**Page text:**
##########

Unlike “physical” genocide, it doesn’t have to be violent. 
Uighurs point to the forced separation of families, the targeting of scholars and other community leaders for detention and “reeducation,” the bans on Uighur language instruction in schools, the razing of mosques, and the onerous restrictions on signifiers of cultural identity such as hair, dress, and baby names as evidence that China is trying to eradicate the Uighur identity.
Cultural genocide is not a defined crime in international law. 
Although it was discussed at length during the drafting of the 1948 Genocide Convention, the distinction between physical and cultural genocide did not make it into the final document. 
Of the actions that might qualify as cultural genocide, only the forcible transfer of children is criminalized.
In practice, this absence hasn’t been such a problem. 
The type of acts that qualify as cultural genocide generally occur alongside, or as a precursor to, mass violence. 
Nonviolent actions undertaken in pursuit of the destruction of cultural identity therefore often serve as the evidence of intent necessary for a mass slaughter to qualify as genocide. 
For example, the devastating violence unleashed against the Rohingya by Myanmar’s military has been accompanied by clear efforts to eliminate Rohingya cultural institutions and leaders, and it follows decades of restrictions on members of the group’s ability to marry, procreate, or seek education freely. 
What on their own might look like atrocities committed as part of a particularly brutal counterinsurgency campaign begin to look like genocide when considered in the context of a long history of efforts to eradicate the group’s identity.
And yet, so far China hasn’t resorted to mass killings. 
That’s puzzling. 
Asking why a government isn’t carrying out a slaughter might seem perverse, but this is persecution on an astronomical scale. 
With repressive violence being employed against a vulnerable and reviled minority on such a widespread and systematic basis, the absence of mass death is an anomaly. 
And it’s especially surprising given how much more complicated, costly, and difficult it is to destroy a people without killing them.



The operation China is running requires a massive intelligence network that can monitor every Uighur home in China and reach members of the diaspora abroad, biometric technology to identify and track them, the construction of a huge system of camps to house them, and personnel to enforce their detention and oversee their “reeducation.”
Eliminating a people always requires a high level of organization and resources. 
While accounts in popular media may portray this type of violence as irrational, successful genocides are highly rational, and rationalized. 
This is not chaotic violence; it’s characterized by orderliness and control. 
The emblematic cases of the last century, the Holocaust and the Rwandan genocide, are both notable for the extremely clear and routinized organizational hierarchies responsible for conducting mass murder.

##########

**Information provided:**

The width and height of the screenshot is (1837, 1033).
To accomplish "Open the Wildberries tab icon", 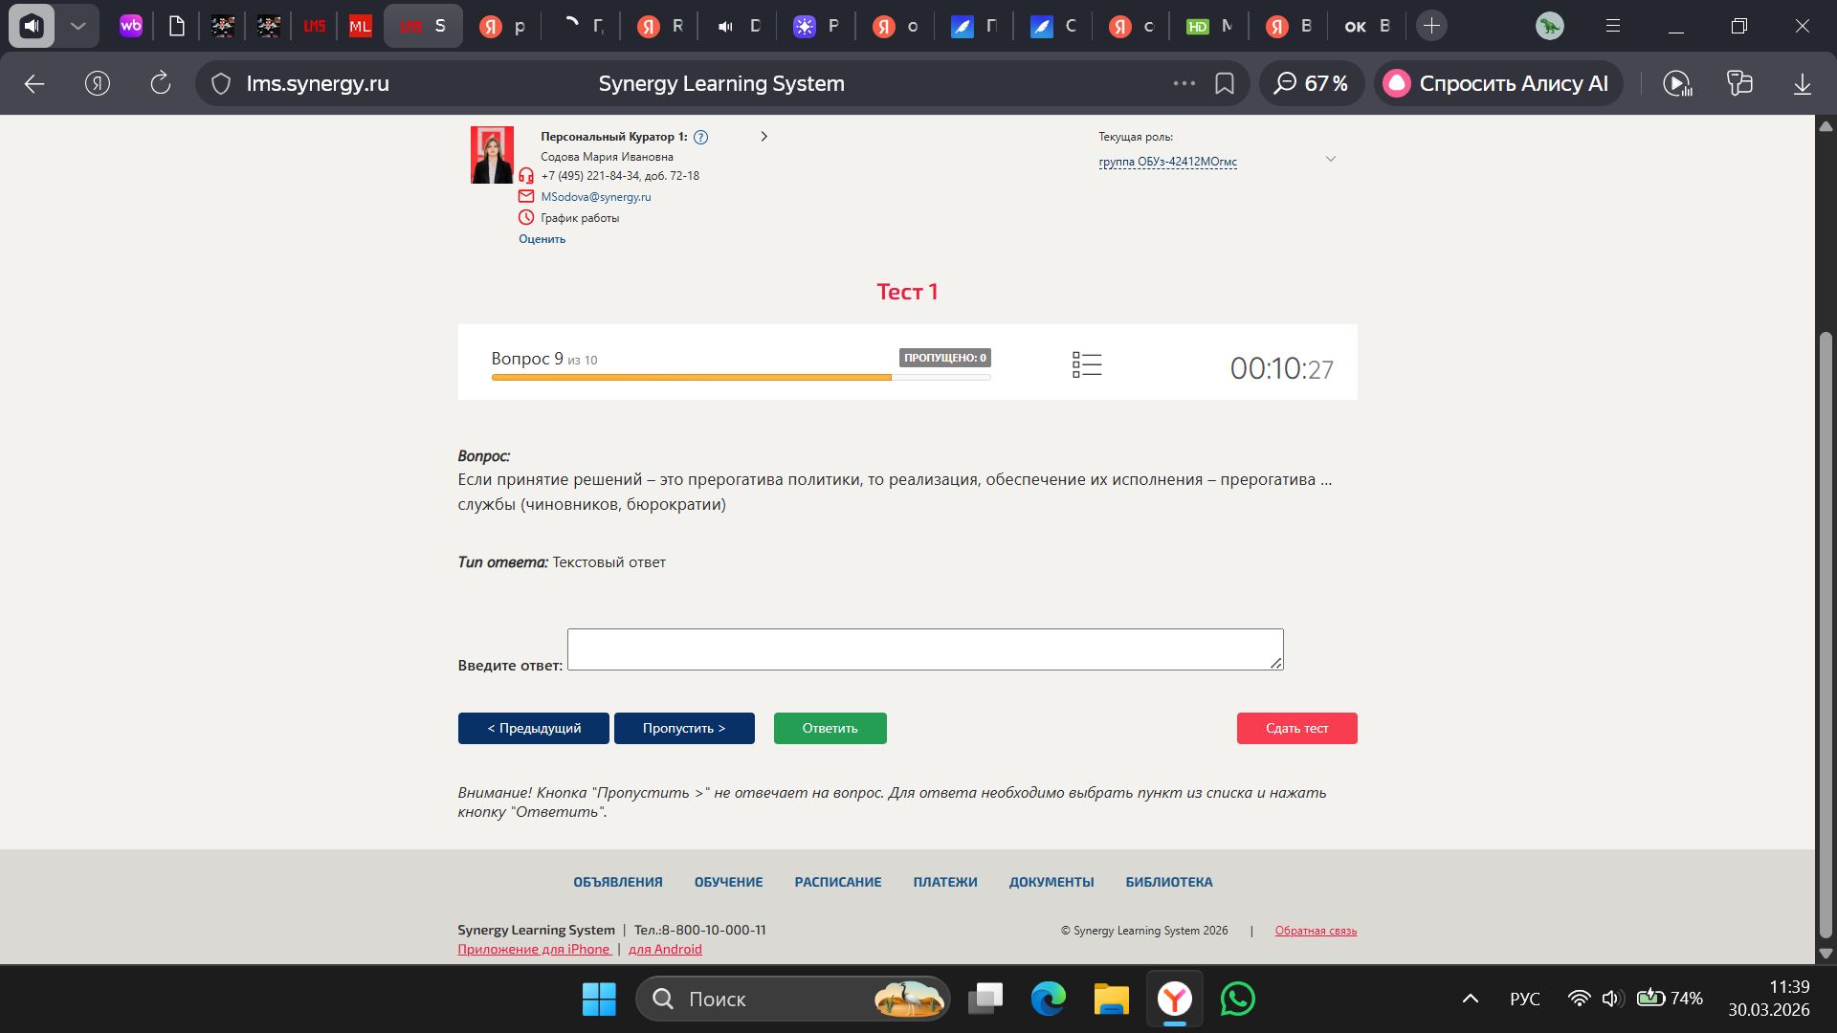I will click(x=131, y=26).
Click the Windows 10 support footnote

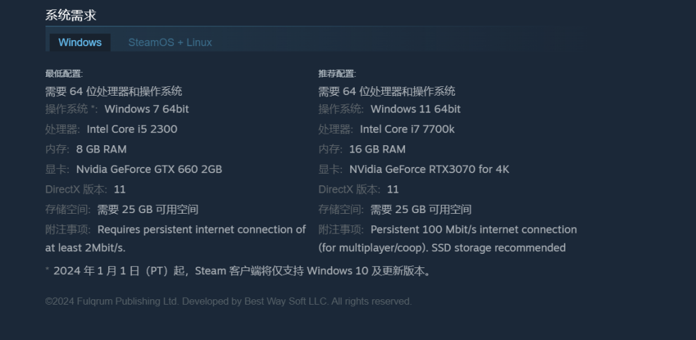coord(239,271)
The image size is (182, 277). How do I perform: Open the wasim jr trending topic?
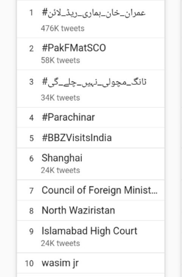[91, 263]
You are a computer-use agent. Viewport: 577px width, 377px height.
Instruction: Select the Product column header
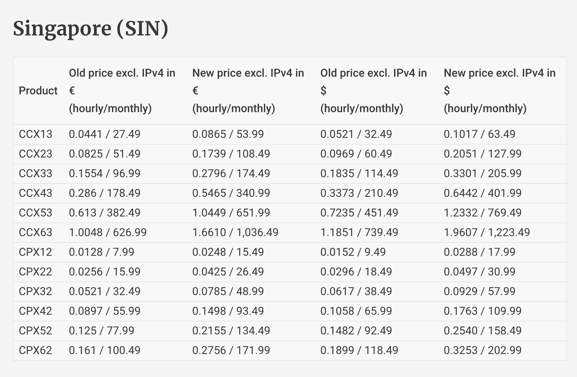click(x=38, y=91)
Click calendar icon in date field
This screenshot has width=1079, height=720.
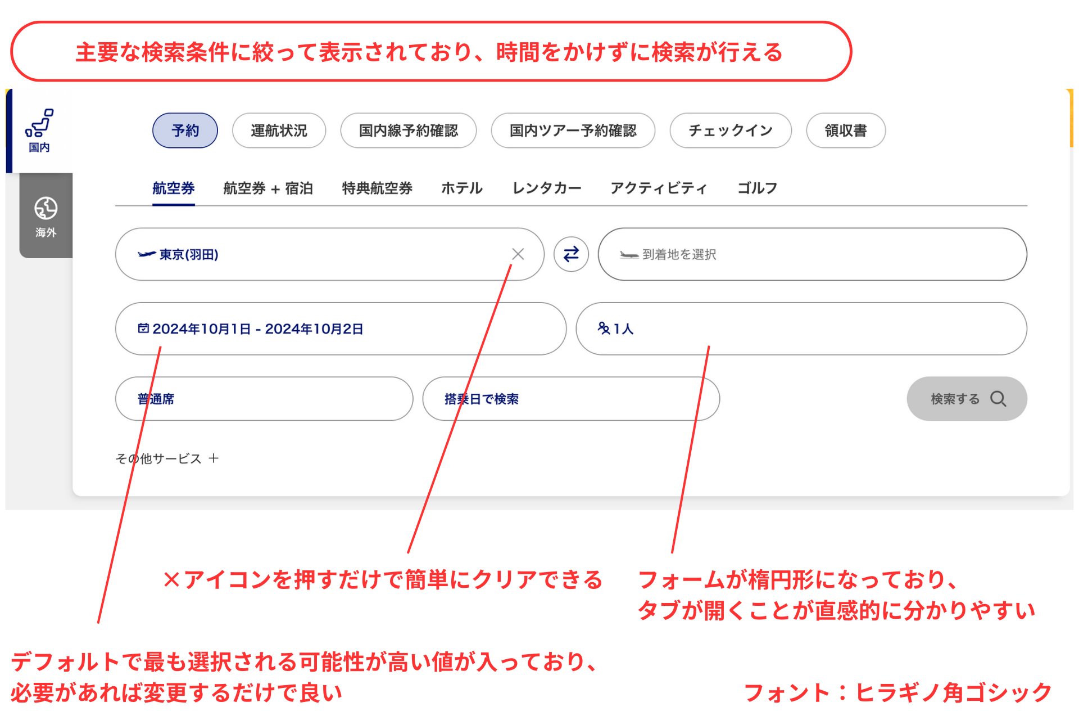(143, 329)
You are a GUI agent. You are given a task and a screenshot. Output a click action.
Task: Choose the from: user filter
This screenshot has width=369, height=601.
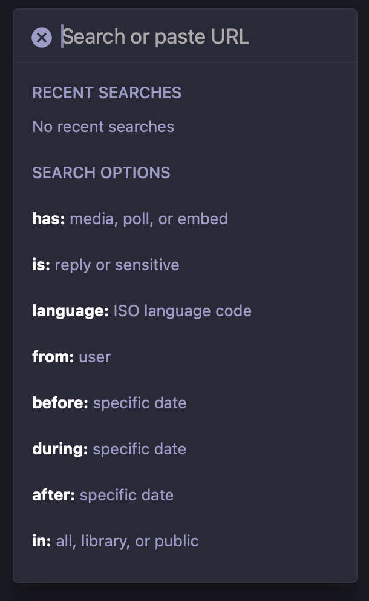[x=185, y=357]
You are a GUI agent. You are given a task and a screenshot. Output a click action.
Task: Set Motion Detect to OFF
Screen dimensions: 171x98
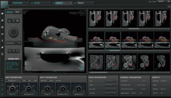point(138,93)
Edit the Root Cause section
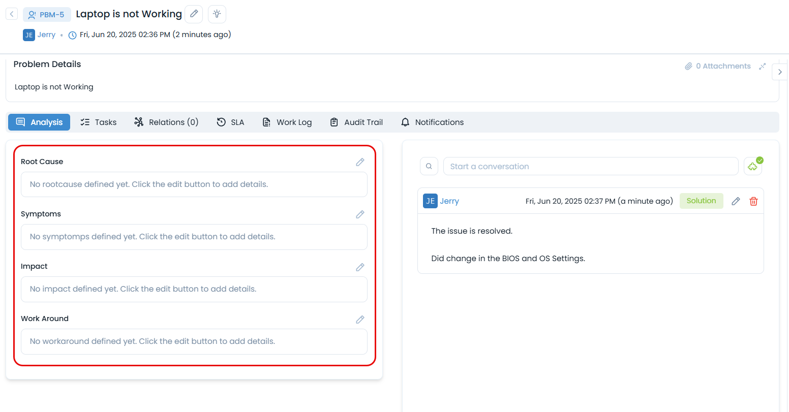Viewport: 789px width, 412px height. [x=360, y=162]
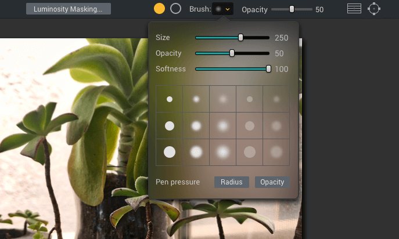Click popup Opacity slider handle
Screen dimensions: 399x239
(x=232, y=53)
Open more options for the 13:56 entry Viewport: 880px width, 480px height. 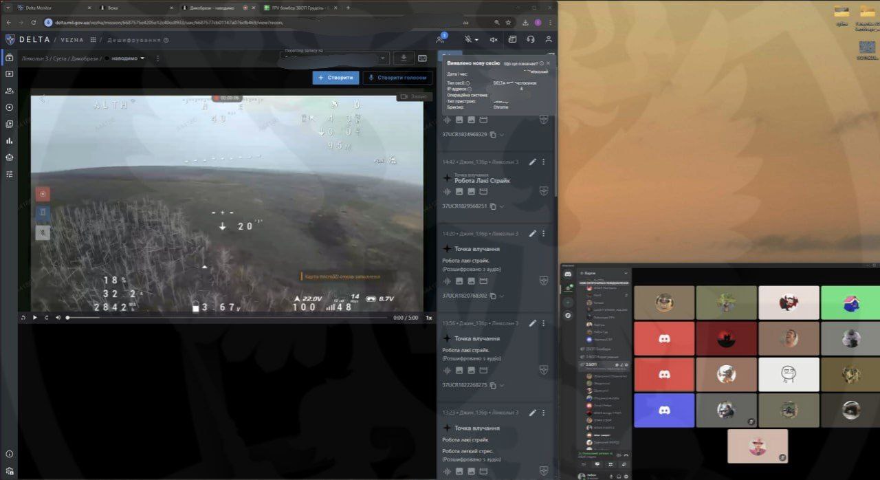[543, 323]
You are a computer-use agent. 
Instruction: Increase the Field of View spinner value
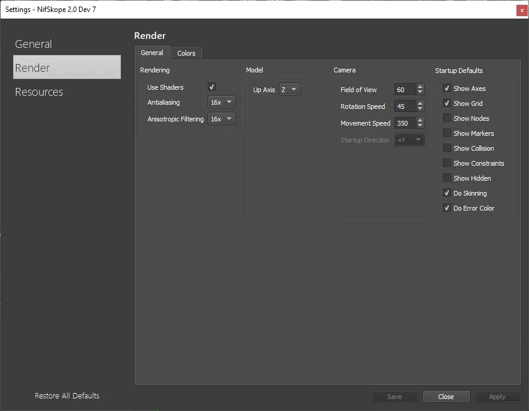pyautogui.click(x=419, y=87)

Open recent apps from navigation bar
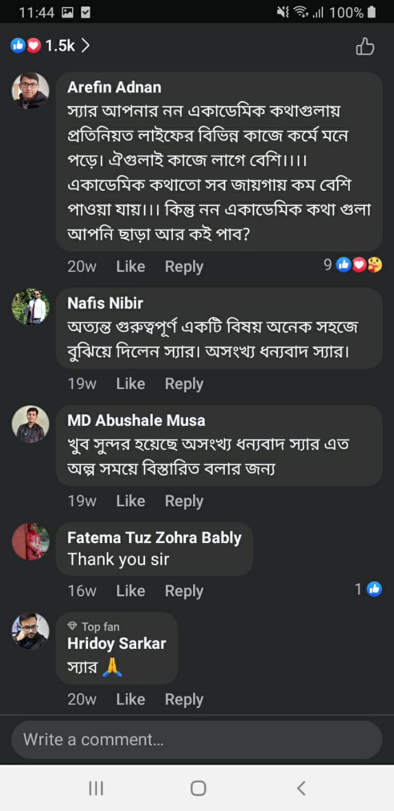96,788
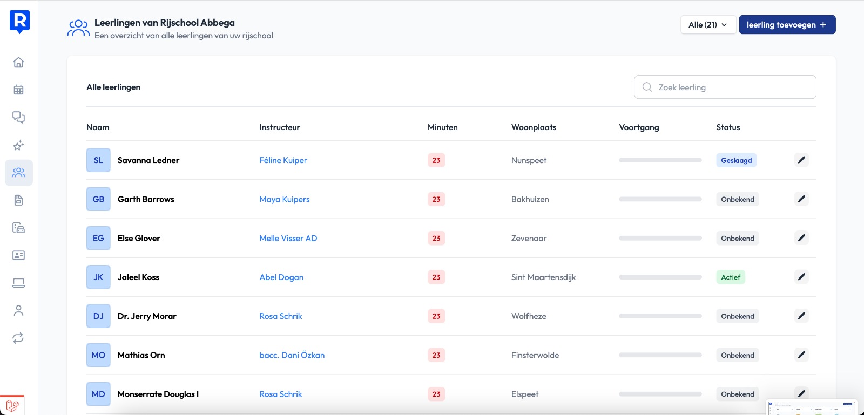Open the single user profile sidebar icon

click(18, 310)
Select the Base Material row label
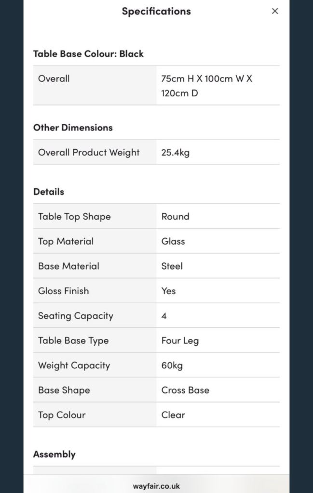The width and height of the screenshot is (313, 493). pyautogui.click(x=68, y=266)
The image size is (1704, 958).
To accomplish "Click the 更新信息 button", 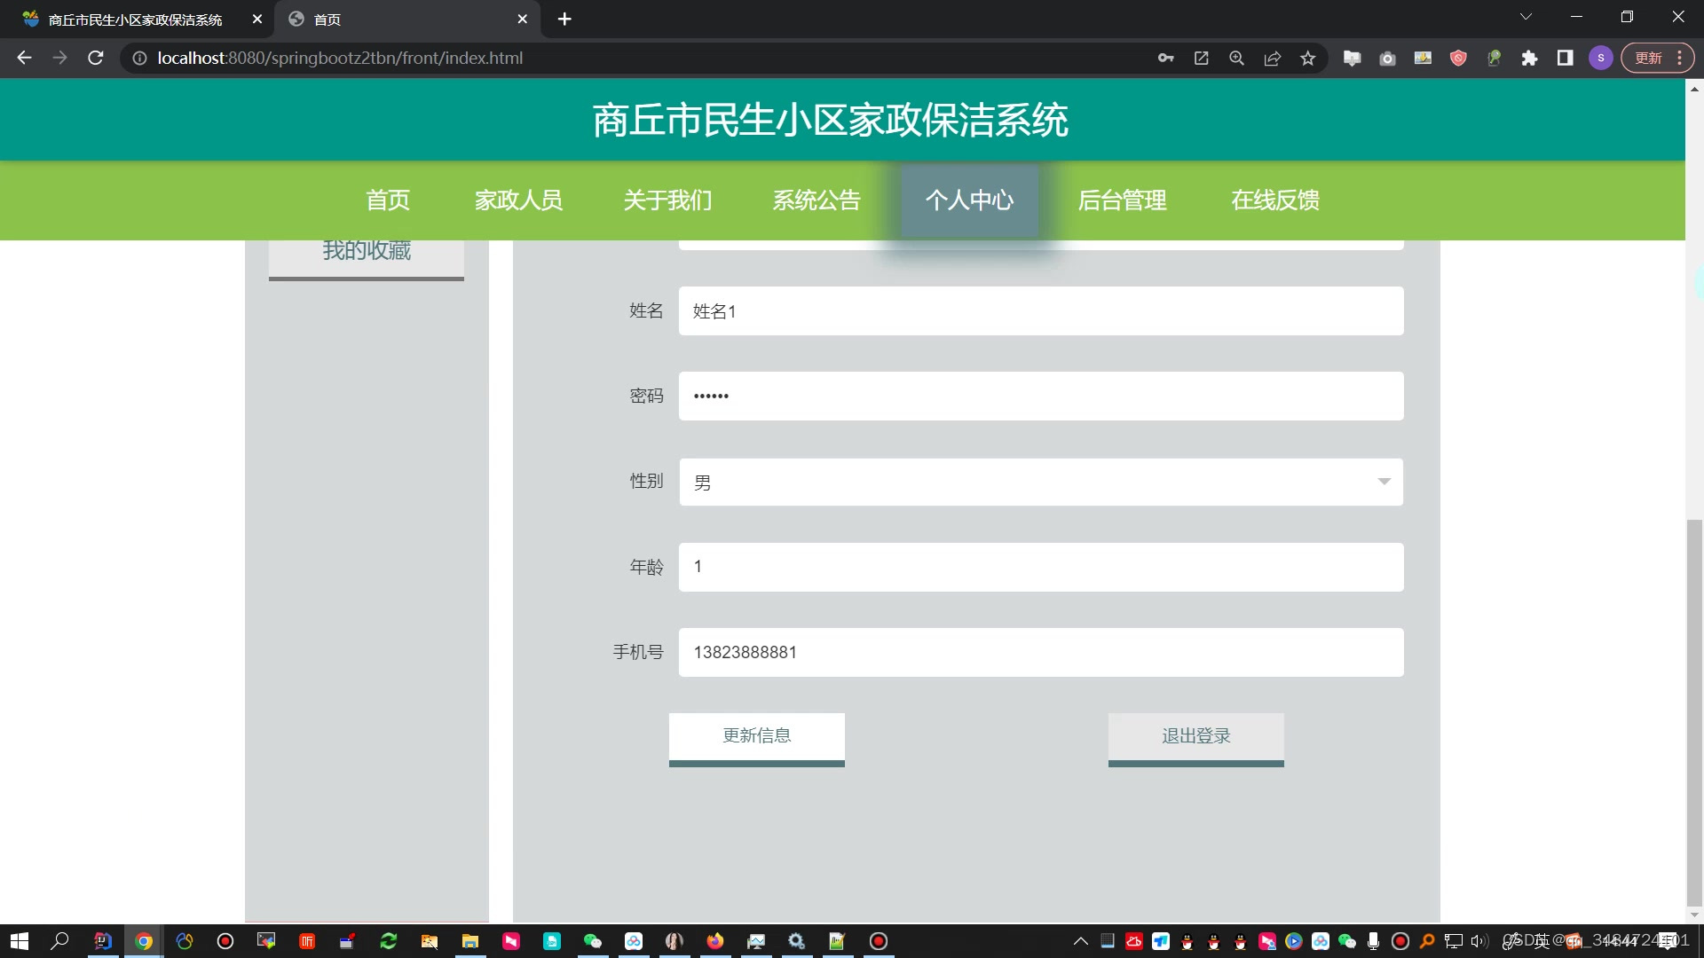I will point(756,736).
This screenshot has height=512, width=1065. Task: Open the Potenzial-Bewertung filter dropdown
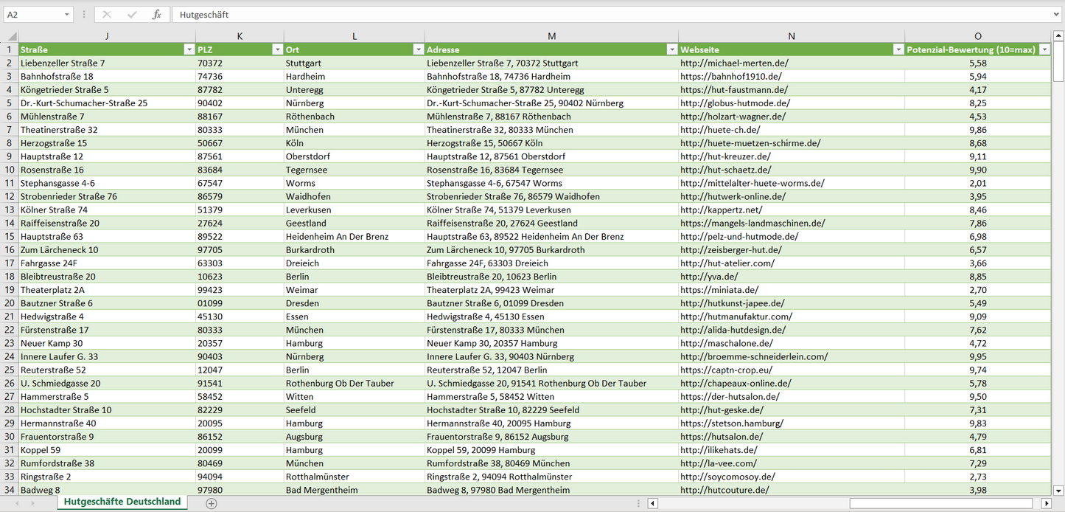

##########

**The tasks:**
(1) Answer these questions using the passage on cultural genocide:
(a) Of the actions that might qualify as cultural genocide, which one alone is criminalized?
(b) During the drafting of which document was cultural genocide discussed at length?
(c) Which two cases does the passage call emblematic of the last century?
(2) Render the entries between the lines holding "You are a computer-use agent. Viewport: 577px" and "[x=185, y=357]", inclusive, as a numbered list, leaving out blank lines and the pictures.
The passage on cultural genocide and the entries are unrelated.

**Exercise answers:**
(1)
(a) The forcible transfer of children.
(b) The 1948 Genocide Convention.
(c) The Holocaust and the Rwandan genocide.

(2)
1. You are a computer-use agent. Viewport: 577px width, 377px height.
2. Instruction: Select the Product column header
3. click(x=38, y=91)
4. Click calendar icon in date field
5. This screenshot has width=1079, height=720.
6. (143, 329)
7. You are a GUI agent. You are given a task and a screenshot. Output a click action.
8. Task: Choose the from: user filter
9. This screenshot has width=369, height=601.
10. [x=185, y=357]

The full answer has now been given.